EXERCISE OF WARRANTS
 
     Each Warrant will entitle the holder thereof to purchase for cash or other
consideration such principal amount or such number of securities of Allied, at
such exercise price as shall in each case be set forth in, or be determinable as
set forth in, the Prospectus Supplement relating to the Warrants offered
thereby. Warrants may be exercised as set forth in the Prospectus Supplement
relating to the Warrants offered thereby at any time up to the close of business
on the expiration date set forth in such Prospectus Supplement. After the close
of business on the expiration date (or such later expiration date as may be
extended by Allied), unexercised Warrants will become void.
 
     Upon receipt of payment and the warrant certificate properly completed and
duly executed at the corporate trust office of the Warrant Agent or any other
office indicated in the applicable Prospectus Supplement, Allied will, as soon
as practicable, forward the securities purchasable upon such exercise. If less
than all of the Warrants represented by such warrant certificate are exercised,
a new warrant certificate will be issued for the remaining Warrants.
 
MODIFICATIONS
 
     Each Warrant Agreement and the terms of the Warrants and the Warrant
Certificates issued thereunder may be amended by Allied and the applicable
Warrant Agent, without the consent of the holders, for the purpose of curing any
ambiguity, or of curing, correcting or supplementing any defective or
inconsistent provision therein or in any other manner which Allied may deem
necessary or desirable and which will not adversely affect the interests of the
holders in any material respect.
 
                              PLAN OF DISTRIBUTION
 
     Allied or AWNA may sell Securities to or through one or more underwriters
or dealers and also may sell Securities directly to institutional investors or
other purchasers, or through agents.
 
     The distribution of the Securities may be effected from time to time in one
or more transactions at a fixed price or prices, which may be changed, or at
market prices prevailing at the time of sale, at prices related to such
prevailing market prices or at negotiated prices.
 
                                       29
<PAGE>   91
 
     In connection with the sale of Securities, underwriters or agents may
receive compensation from Allied or AWNA or from purchasers of Securities for
whom they may act as agents in the form of discounts, concessions or
commissions. Underwriters may sell Securities to or through dealers, and such
dealers may receive compensation in the form of discounts, concessions or
commissions from the underwriters and/or commissions from the purchasers for
whom they may act as agents. Underwriters, dealers and agents that participate
in the distribution of Securities may be deemed to be underwriters, and any
discounts or commissions received by them from Allied and any profit on the
resale of Securities by them may be deemed to be underwriting discounts and
commissions, under the Securities Act. Any such underwriter or agent will be
identified, and any such compensation received from Allied or AWNA will be
described, in the related Prospectus Supplement.
 
     Under agreements which may be entered into by Allied and/or AWNA,
underwriters and agents who participate in the distribution of Securities may be
entitled to indemnification by Allied and AWNA against certain liabilities,
including liabilities under the Securities Act.
 
     If so indicated in the related Prospectus Supplement, Allied or AWNA will
authorize underwriters or other persons acting as Allied's or AWNA's agents to
solicit offers by certain institutions to purchase Securities from Allied or
AWNA pursuant to contracts providing for payment and delivery on a future date.
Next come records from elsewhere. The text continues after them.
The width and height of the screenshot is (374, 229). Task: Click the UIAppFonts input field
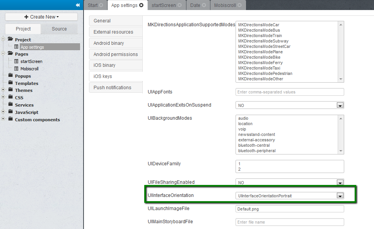click(290, 92)
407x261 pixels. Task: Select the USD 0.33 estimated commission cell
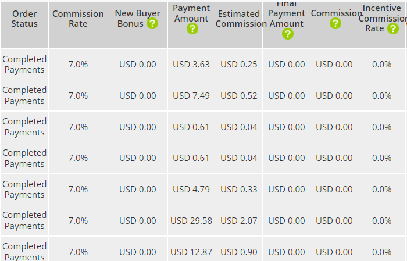click(x=238, y=190)
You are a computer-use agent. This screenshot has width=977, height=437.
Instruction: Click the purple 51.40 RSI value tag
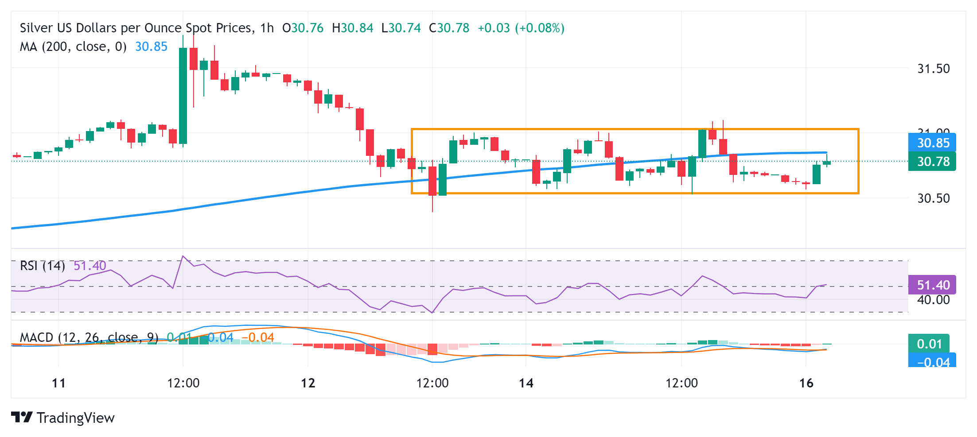point(932,285)
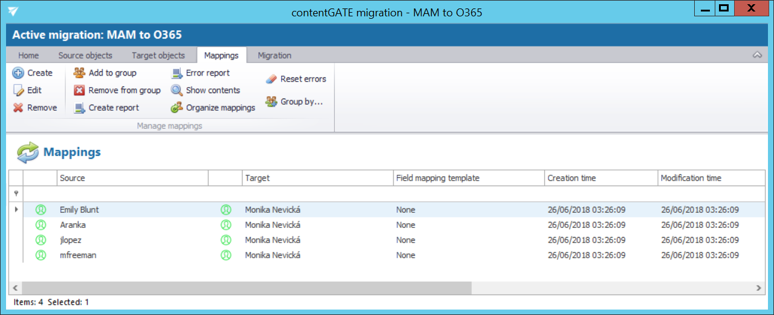Click the Create mapping icon
The height and width of the screenshot is (315, 774).
18,73
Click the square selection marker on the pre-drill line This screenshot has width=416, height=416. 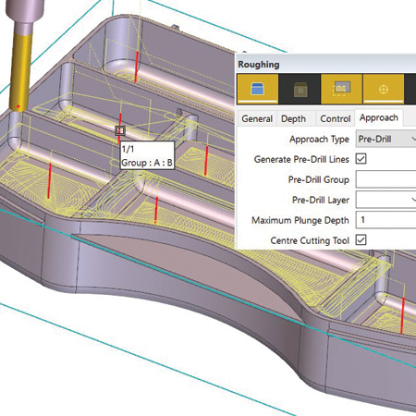120,130
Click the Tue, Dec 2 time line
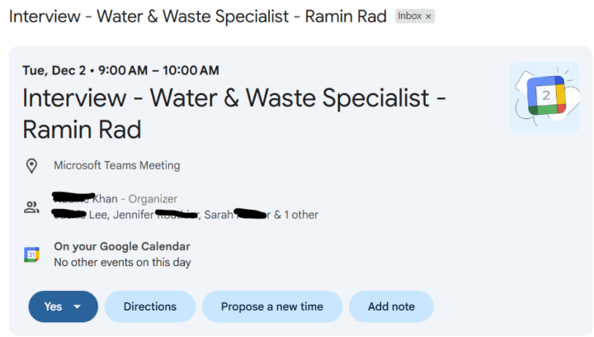The width and height of the screenshot is (594, 337). [120, 70]
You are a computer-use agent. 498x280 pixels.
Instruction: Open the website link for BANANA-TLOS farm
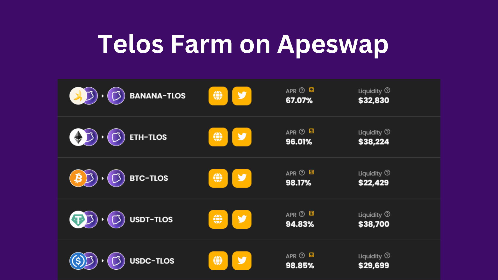pyautogui.click(x=218, y=96)
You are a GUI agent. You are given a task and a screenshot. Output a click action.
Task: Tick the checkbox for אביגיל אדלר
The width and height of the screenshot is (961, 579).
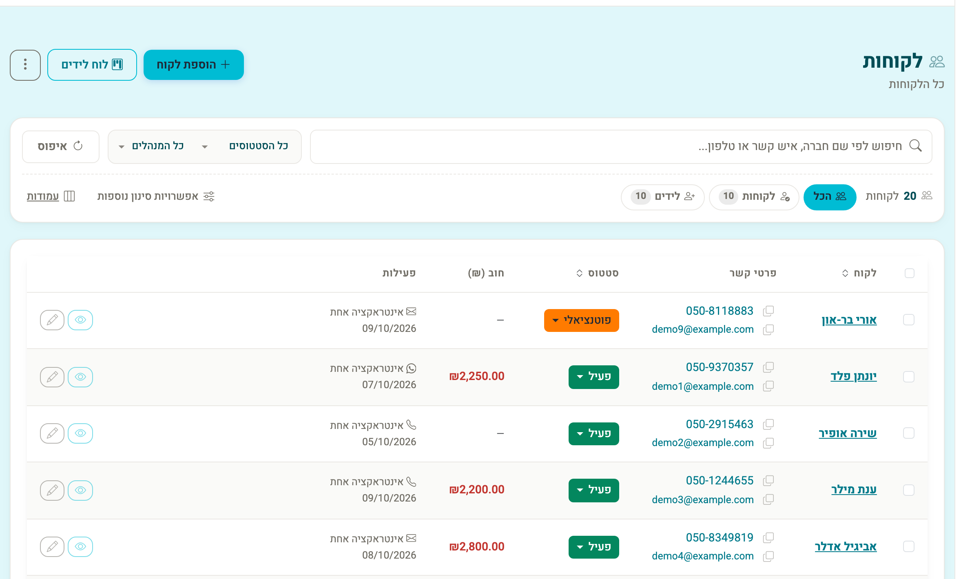pos(909,546)

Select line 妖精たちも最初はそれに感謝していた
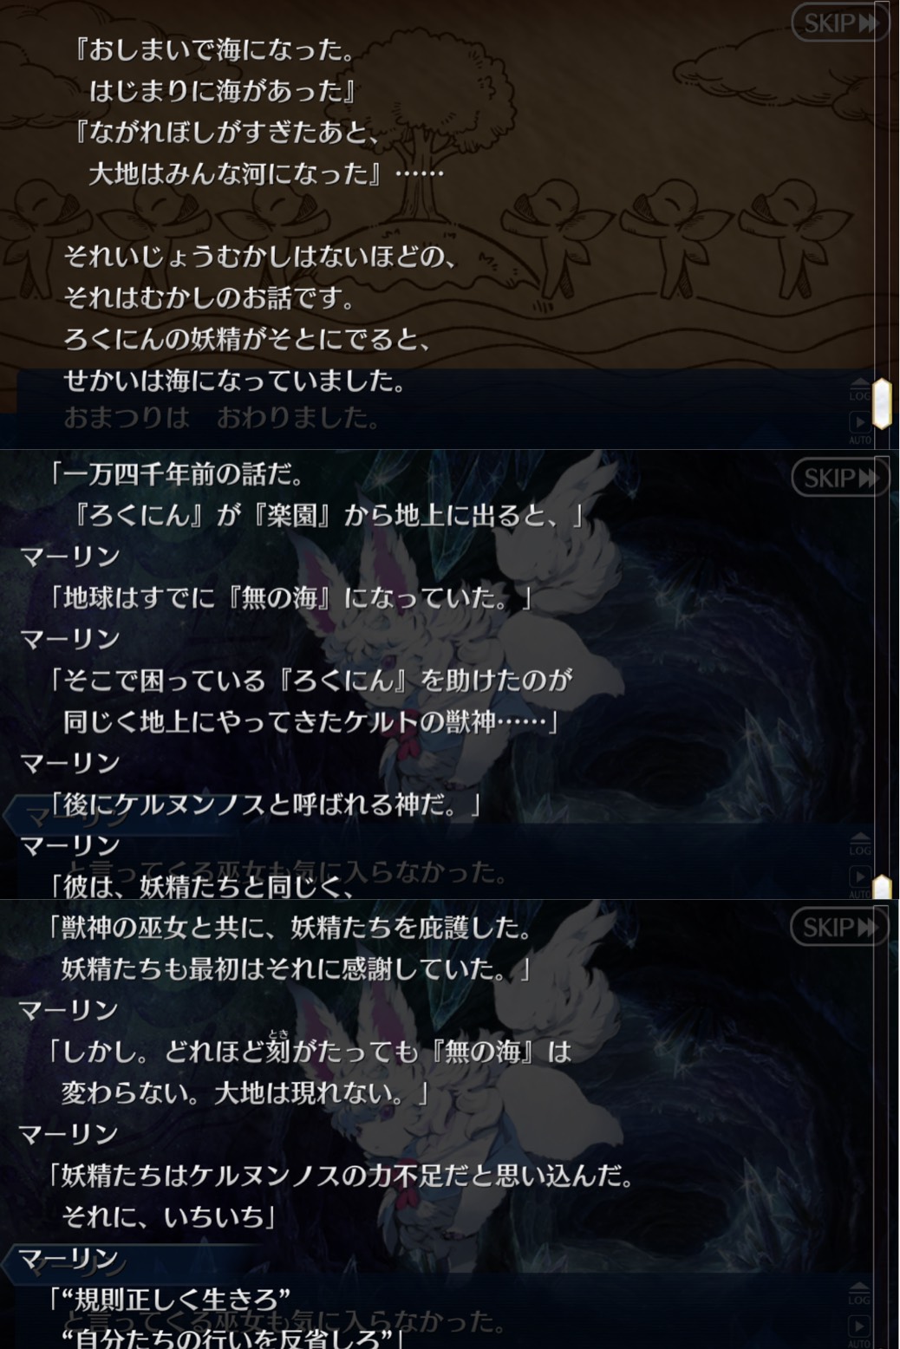[x=296, y=968]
Institutions with which such contracts may be made include commercial and
savings banks, insurance companies, pension funds, investment companies,
educational and charitable institutions and others, but in all cases such
institutions must be approved by Allied or AWNA. The obligations of any
purchaser under any such contract will be subject to the condition that the
purchase of the Securities shall not at the time of delivery be prohibited under
the laws of the jurisdiction to which such purchaser is subject. The
underwriters and such other agents will not have any responsibility in respect
of the validity or performance of such contracts.
 
     Certain of the underwriters or agents and their associates may engage in
transactions with and perform services for Allied, AWNA or their respective
affiliates in the ordinary course of their respective businesses.
 
     The Securities may or may not be listed on a national securities exchange
or Nasdaq (other than the Common Stock, which is listed on the Nasdaq National
Market tier of Nasdaq). Any Common Stock sold pursuant to a Prospectus
Supplement will be listed on the Nasdaq National Market tier of Nasdaq. No
assurances can be given that there will be an active trading market for the
Securities.
 
                             VALIDITY OF SECURITIES
 
     The validity of the Securities will be passed upon for Allied, AWNA and the
Guarantors by Fried, Frank, Harris, Shriver & Jacobson (a partnership which
includes professional corporations), New York, New York, and for the
underwriters, dealers or agents, if any, by Sullivan & Cromwell, New York, New
York.
 
                                    EXPERTS
 
     The audited consolidated financial statements of Allied incorporated by
reference in this Prospectus and elsewhere in the Registration Statement have
been audited by Arthur Andersen LLP, independent public accountants, as
indicated in their report with respect thereto, and are incorporated by
reference in reliance upon the authority of said firm as experts in giving said
report.
 
     The audited consolidated financial statements of Laidlaw Solid Waste
Management Group incorporated by reference in this Prospectus and elsewhere in
the Registration Statement have been audited by Coopers & Lybrand, independent
public accountants, as indicated in their report with respect thereto, and are
incorporated herein by reference in reliance upon the authority of said firm as
experts in accounting and auditing.
 
                                       30
<PAGE>   92
 
======================================================
 
  NO PERSON HAS BEEN AUTHORIZED TO GIVE ANY INFORMATION OR MAKE ANY
REPRESENTATIONS OTHER THAN THOSE CONTAINED IN THIS PROSPECTUS SUPPLEMENT OR THE
PROSPECTUS AND, IF GIVEN OR MADE, SUCH INFORMATION OR REPRESENTATIONS MUST NOT
BE RELIED UPON AS HAVING BEEN AUTHORIZED. THIS PROSPECTUS SUPPLEMENT AND THE
PROSPECTUS DO NOT CONSTITUTE AN OFFER TO SELL OR A SOLICITATION OF AN OFFER TO
BUY ANY SECURITIES OTHER THAN THE SECURITIES DESCRIBED IN THIS PROSPECTUS
SUPPLEMENT OR AN OFFER TO SELL OR THE SOLICITATION OF AN OFFER TO BUY SUCH
SECURITIES IN ANY CIRCUMSTANCES IN WHICH SUCH OFFER OR SOLICITATION IS UNLAWFUL.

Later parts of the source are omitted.